(Stored data)
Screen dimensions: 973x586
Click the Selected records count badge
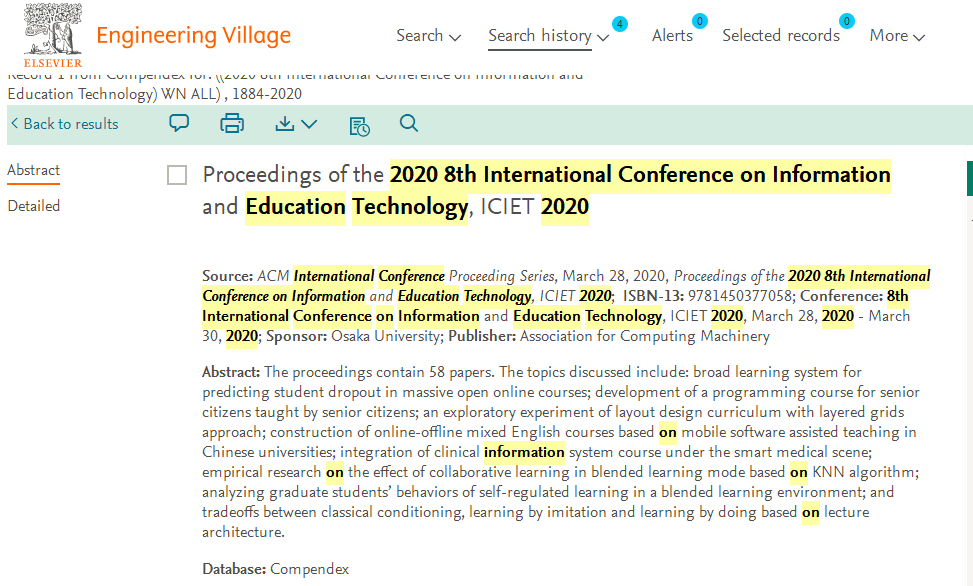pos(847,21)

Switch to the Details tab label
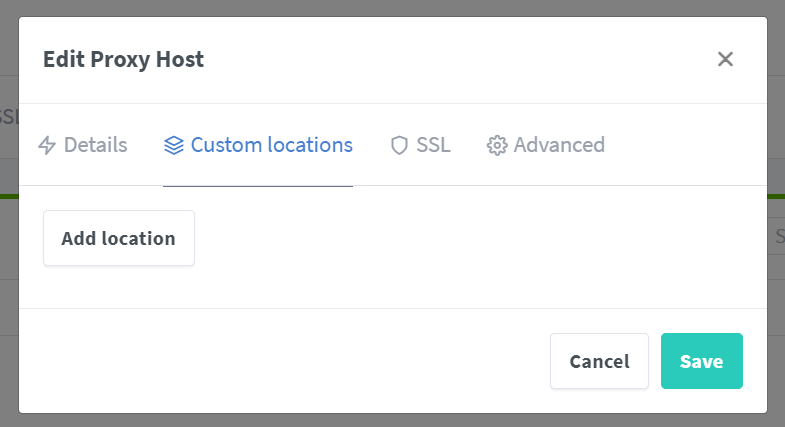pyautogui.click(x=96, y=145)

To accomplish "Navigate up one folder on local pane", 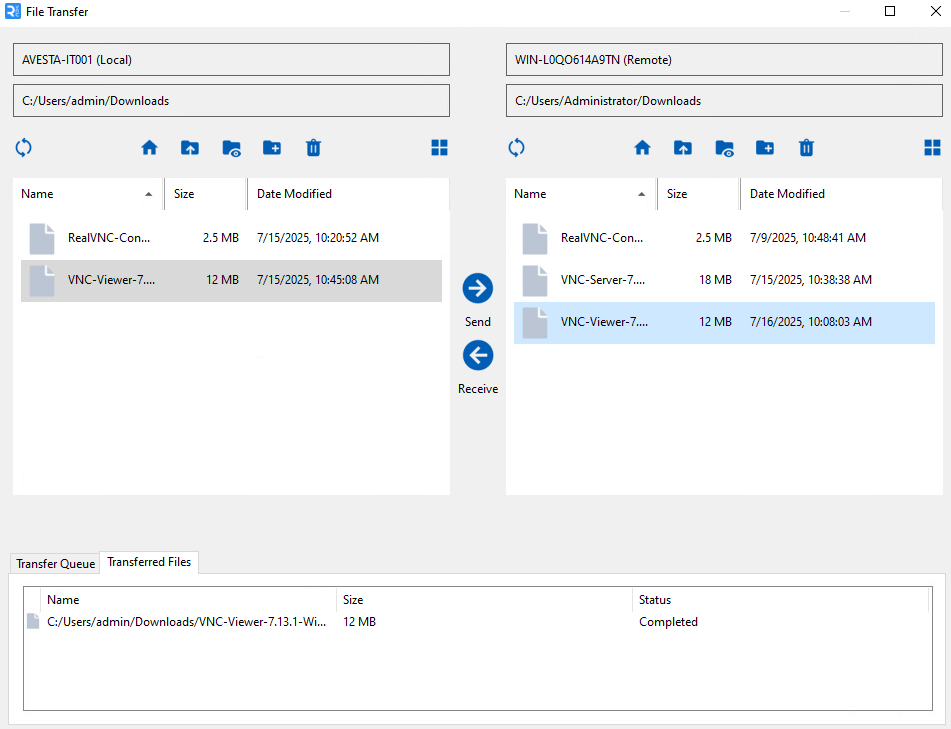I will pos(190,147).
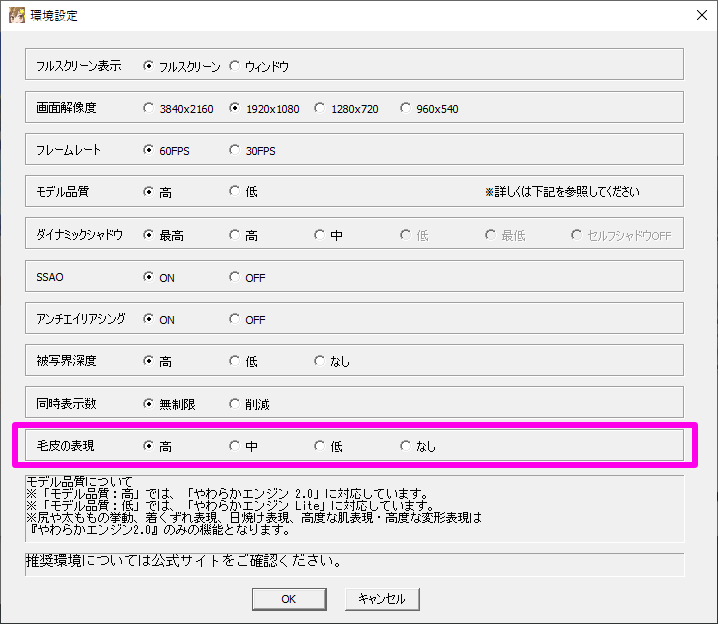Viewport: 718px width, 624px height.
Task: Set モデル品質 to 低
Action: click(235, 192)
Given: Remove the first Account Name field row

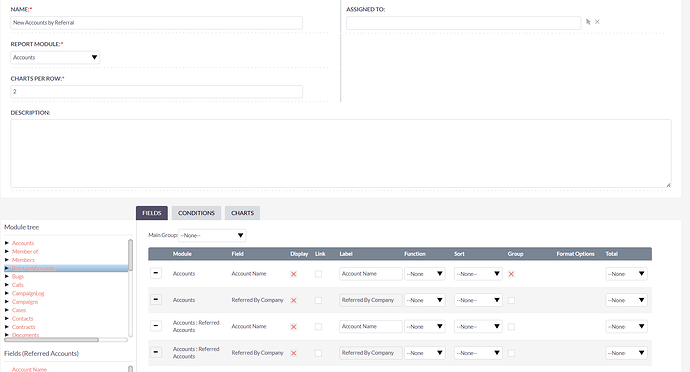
==
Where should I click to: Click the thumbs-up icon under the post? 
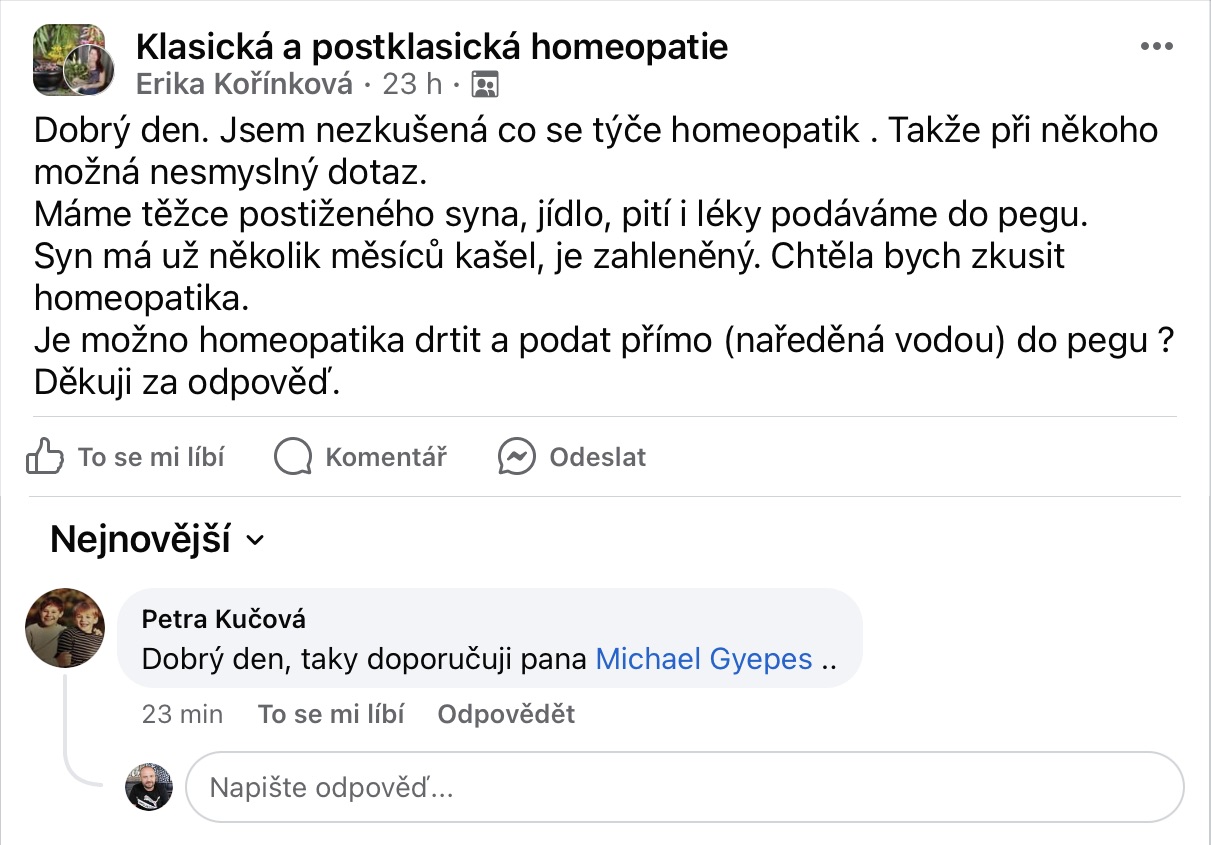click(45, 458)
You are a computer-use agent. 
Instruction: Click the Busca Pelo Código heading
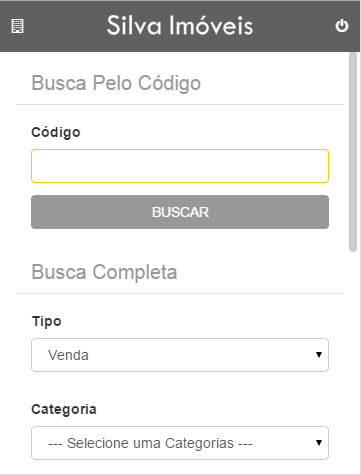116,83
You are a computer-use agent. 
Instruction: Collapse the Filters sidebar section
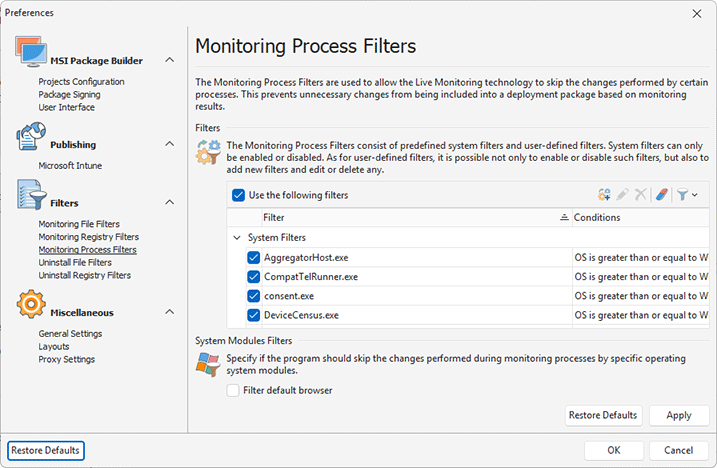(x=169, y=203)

→ EXERCISE INSTRUCTIONS
Can you format the lines from the one holding "Where should I" through the one holding "(x=169, y=203)", inclusive, as a JSON list of strings, one string per line? Skip blank lines and leave the pictures out.

→ EXPECTED ANSWER
[
  "Where should I click to: Click the thumbs-up icon under the post? ",
  "click(45, 458)",
  "You are a computer-use agent. ",
  "Instruction: Click the Busca Pelo Código heading",
  "116,83",
  "You are a computer-use agent. ",
  "Instruction: Collapse the Filters sidebar section",
  "(x=169, y=203)"
]